Delia’s first stop in Queensland is Layla, which he will open as a 90-seat restaurant in the Thomas Dixon Centre in West End next week; it will later expand to 140 seats with the addition of an outside terrace.
In the past decade, Brisbane has been the subject of a renewed push by southern operators to take on the city’s dining scene.
First, it was mostly from Sydney via groups such as Fink (Otto) and Barthelmess (Greca, Yoko). More recently, though, it’s Melbourne, with Trader House (Supernormal Brisbane, Bar Miette), Lune and Baker D. Chirico establishing a presence in the Queensland capital.
Delia, though, is arguably the most high-profile of the lot.

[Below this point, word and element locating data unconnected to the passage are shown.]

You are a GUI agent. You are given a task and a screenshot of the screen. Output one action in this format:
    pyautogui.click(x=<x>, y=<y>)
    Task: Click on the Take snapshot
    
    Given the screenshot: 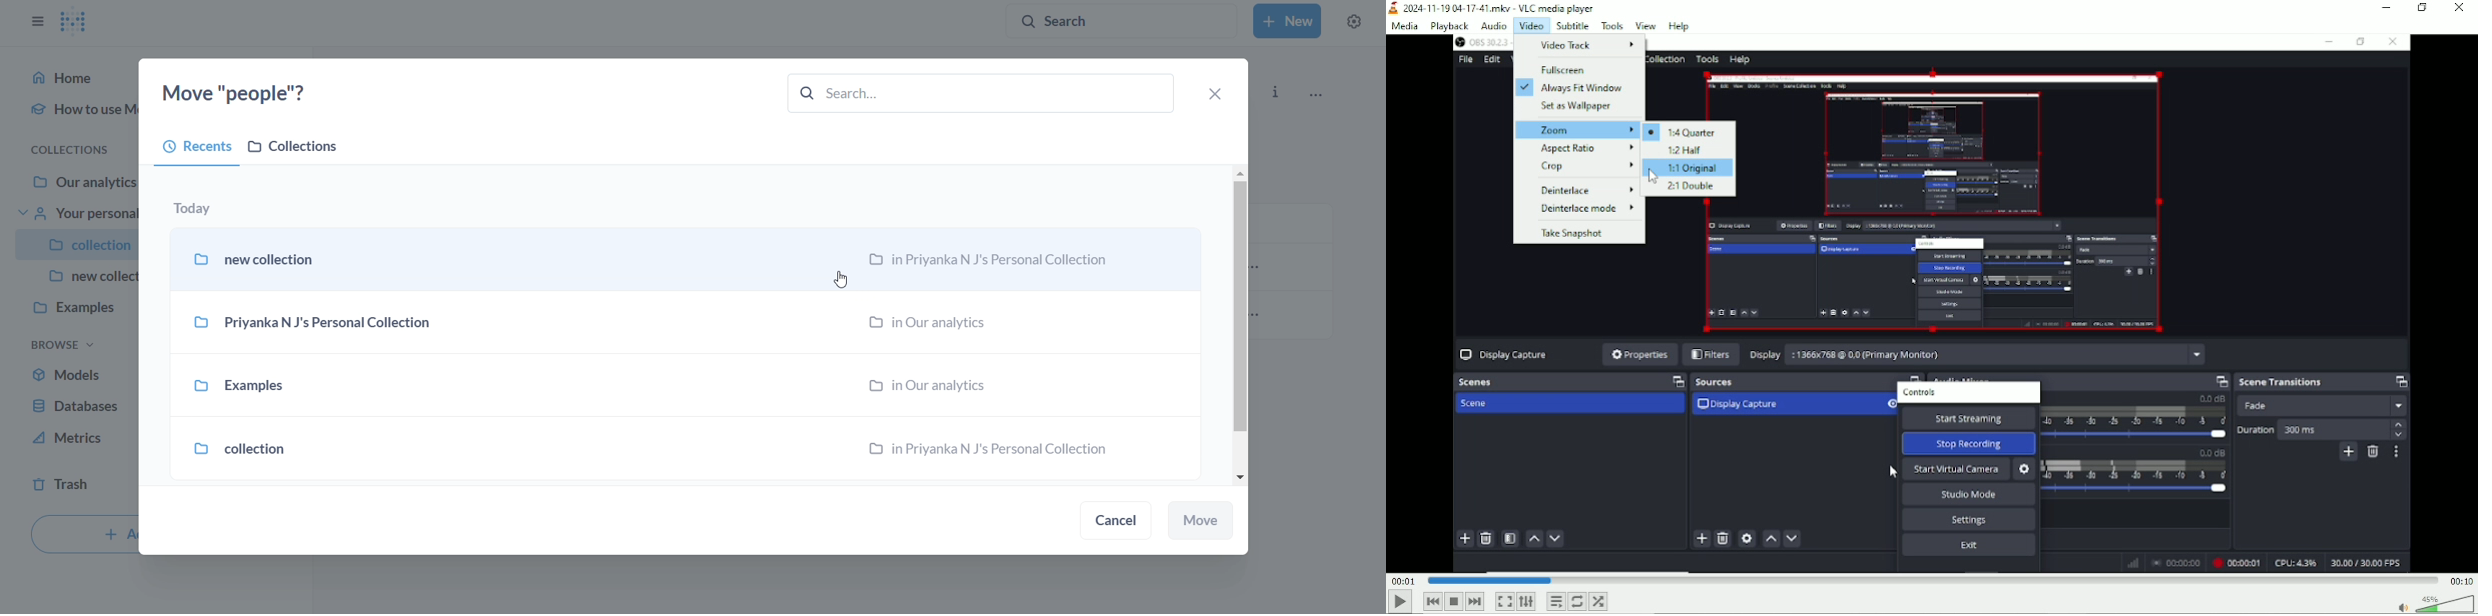 What is the action you would take?
    pyautogui.click(x=1573, y=234)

He says what opened his eyes to Brisbane’s food scene was his time spearheading the Providoor meal delivery service (which is now under different ownership).
“Everywhere the Middle Eastern palate has gone … there’s just so much influence around those areas and everywhere those spices are being traded. And why does it have to go one way? It can go both ways.”
Shane Delia
“I was forced, out of necessity, to really start to explore,” he says. “I started meeting chefs and was, like, ‘This is more than I thought. There’s actual depth here.’
“And I thought, ‘There’s a great opportunity to contribute something to this landscape and be part of the amazing work that’s already happening.’ I didn’t really see it as a capitalist move.”
Layla will share Delia’s Melbourne venues’ focus on Middle Eastern flavours, but Delia and Layla head chef Simon Palmer (formerly Ecco, Gerard’s, Urbane) are taking a more global approach to the cuisine’s influence while anchoring it in local produce.
“It will have a Middle Eastern overlay so it will always feel Arabic in its approach, but it will also have more of a subcontinent flavour and influence,” Delia says. “You’ll see Sir Lankan-style sambals. It won’t just be spices cooked through the dish – you might’ve transformed it into a curry base or something that’s a bit more fluid and luxurious.”
Details about Layla have been dripped to the media strategically – the venue’s name was only announced earlier this month – and the menu is being kept under wraps until next week, but Delia says to expect dishes such as a roasted carrot hummus with seared scallops, toasted coconut and a Persian lime sambal.
“When you start to pull through the spice trade, you start to explore new flavours,” he says about the dish. “Everywhere the Middle Eastern palate has gone – into the Moorish palate or even into Ottoman cuisine – there’s just so much influence around those areas and everywhere those spices are being traded. And why does it have to go one way? It can go both ways.”
To accompany the food, Delia says to expect a 140-bottle wine list, with a “Single Bottle Club” reserve list that will present rare and precious drops brought up from the group’s Melbourne cellar.
Layla will open on March 28 at the Thomas Dixon Centre at 406 Montague Road, West End.